EXTRACTED MATERIAL >>
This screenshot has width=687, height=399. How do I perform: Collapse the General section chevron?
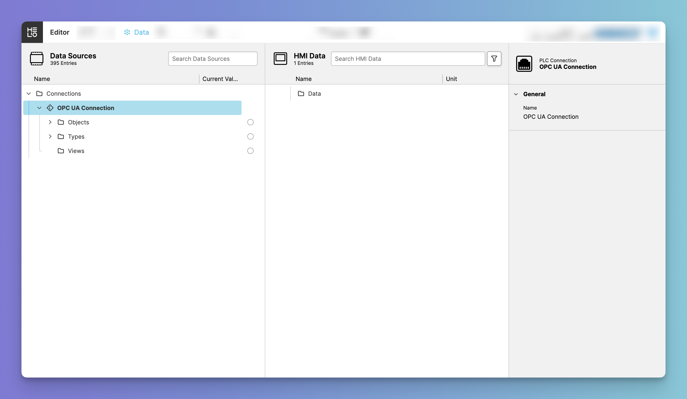point(516,94)
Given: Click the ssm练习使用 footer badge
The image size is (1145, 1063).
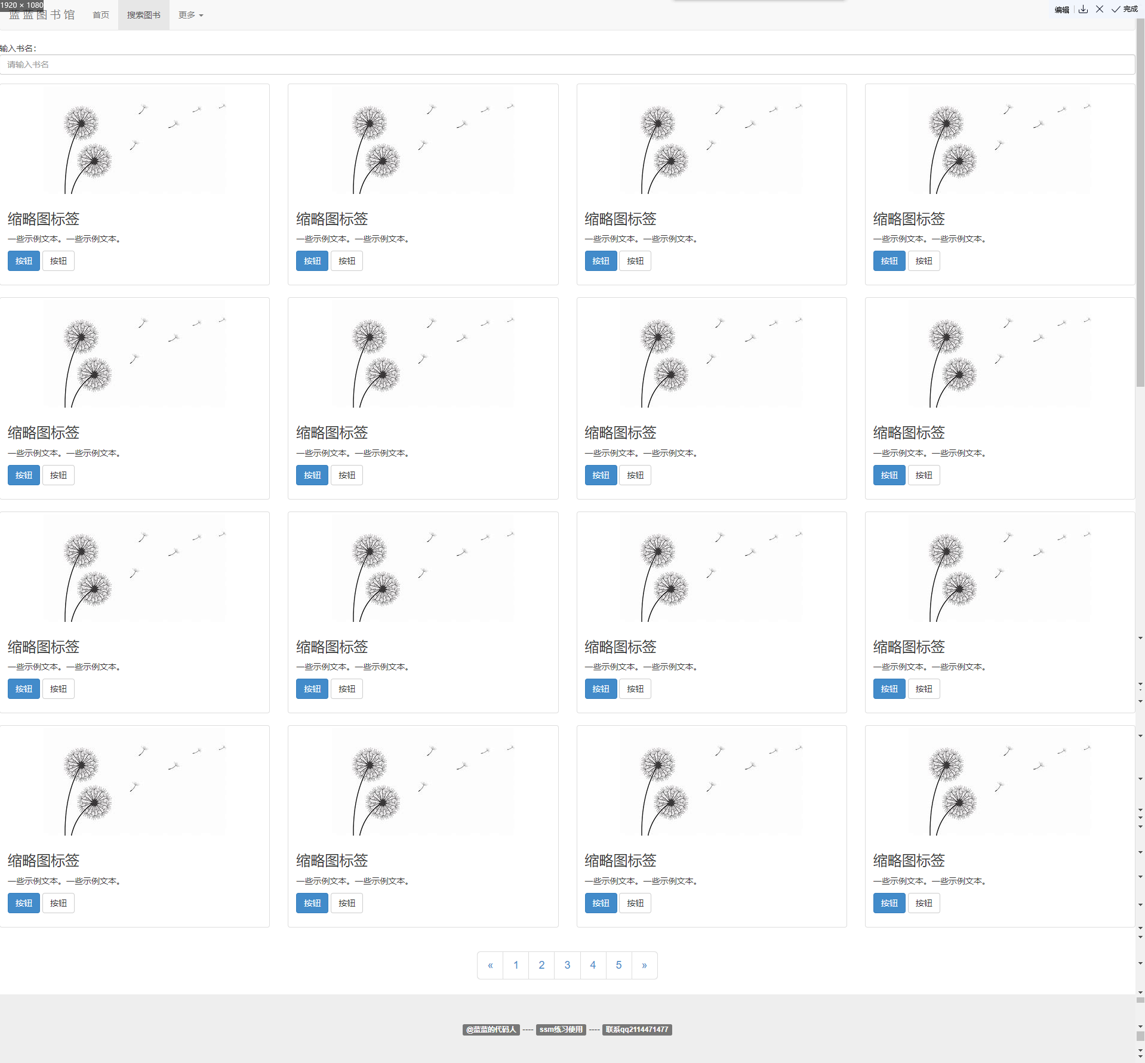Looking at the screenshot, I should (x=561, y=1029).
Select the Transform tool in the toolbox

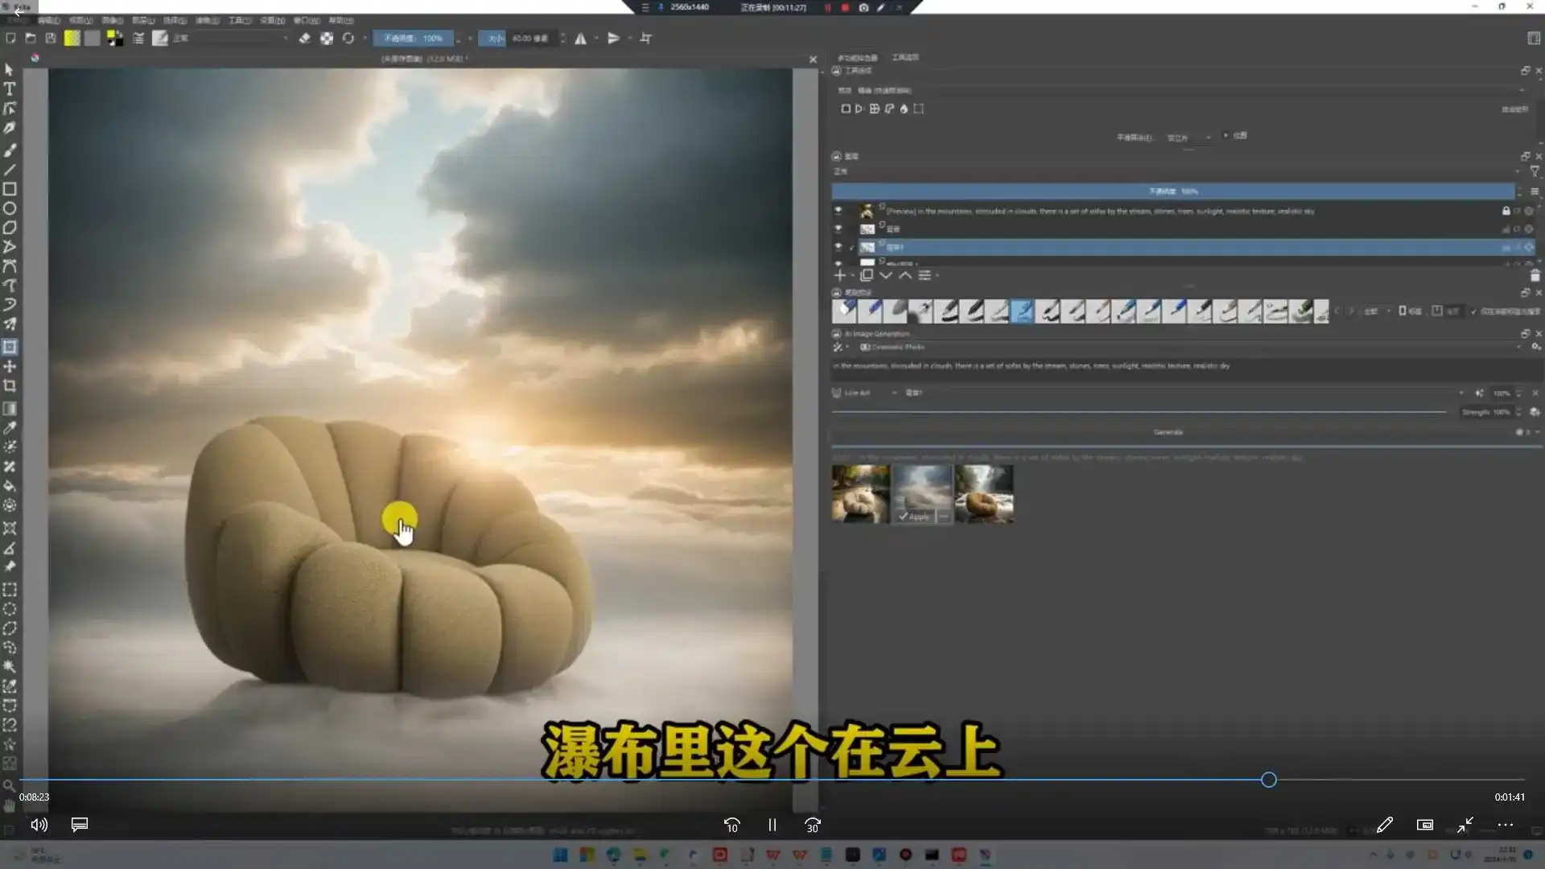pyautogui.click(x=10, y=348)
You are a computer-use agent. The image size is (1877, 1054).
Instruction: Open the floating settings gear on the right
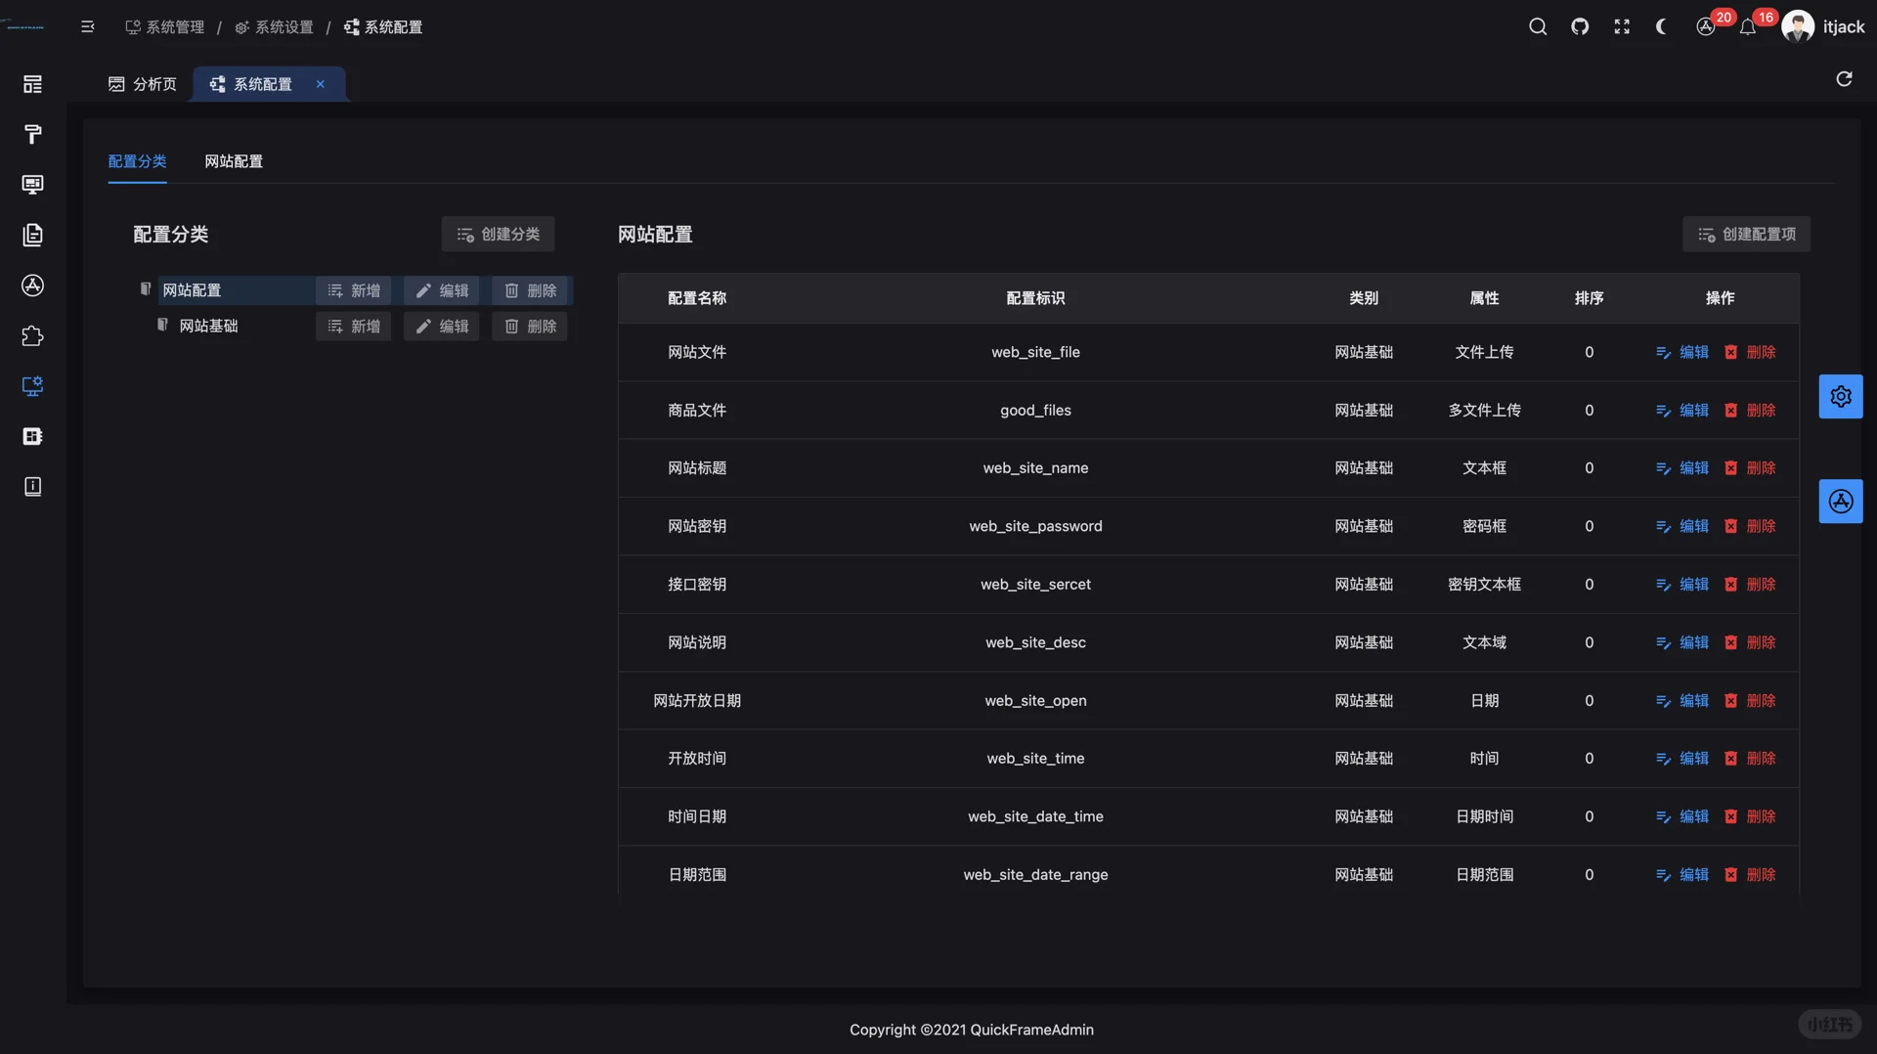[1841, 396]
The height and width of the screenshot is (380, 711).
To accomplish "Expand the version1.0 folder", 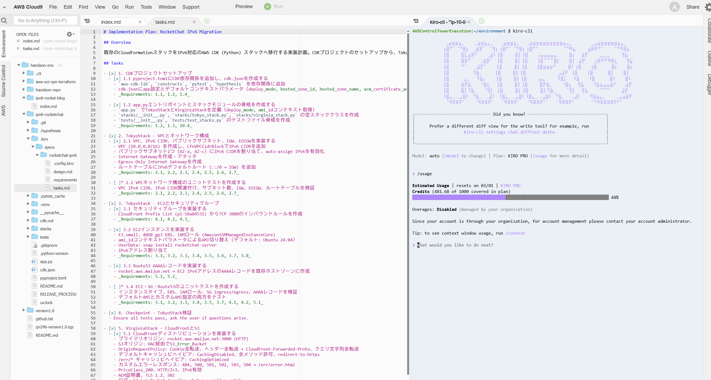I will pyautogui.click(x=24, y=310).
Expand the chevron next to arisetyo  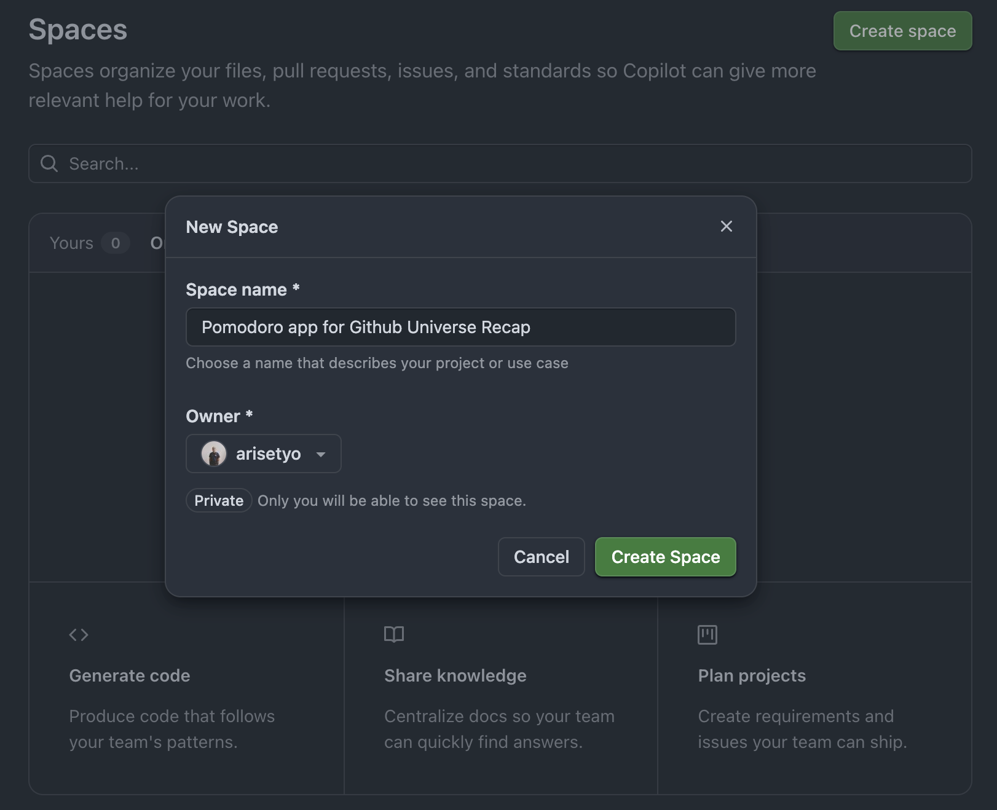pos(321,455)
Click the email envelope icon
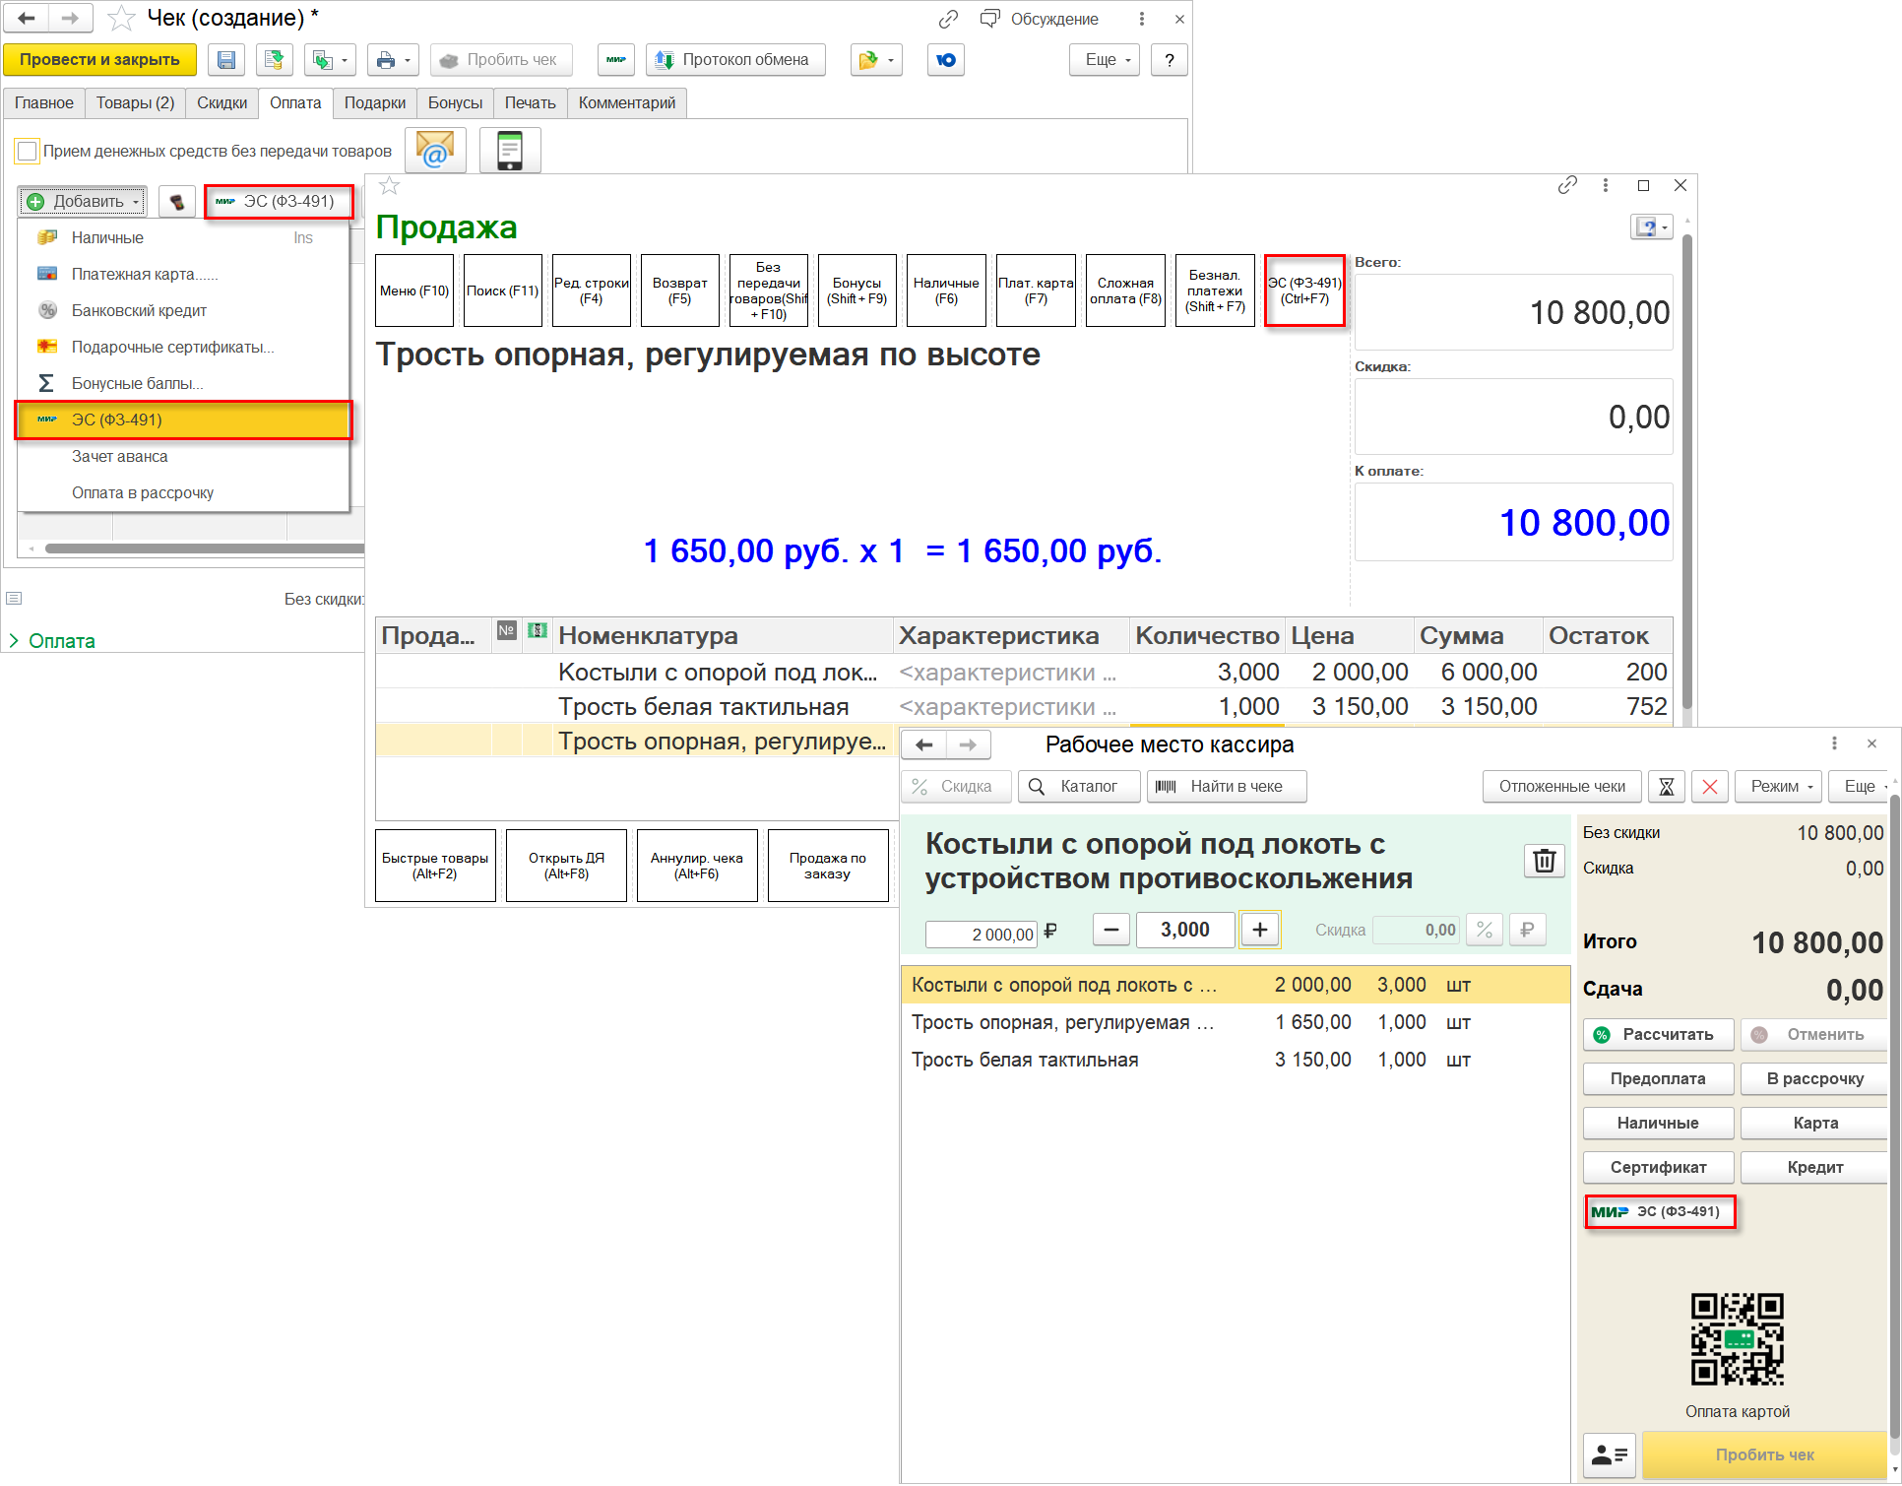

THE PROBLEM >> The lines needed run from the first line of the records through the line containing "You are a computer-use", both included. Restate them word for word, without pictures.

SOLUTION BELOW >>
This screenshot has width=687, height=399. How do I perform: Collapse the General section chevron?
point(516,94)
Given: Click the ssm练习使用 footer badge
The image size is (1145, 1063).
Looking at the screenshot, I should (x=561, y=1029).
Select the Transform tool in the toolbox

pyautogui.click(x=10, y=348)
You are a computer-use agent. The image size is (1877, 1054).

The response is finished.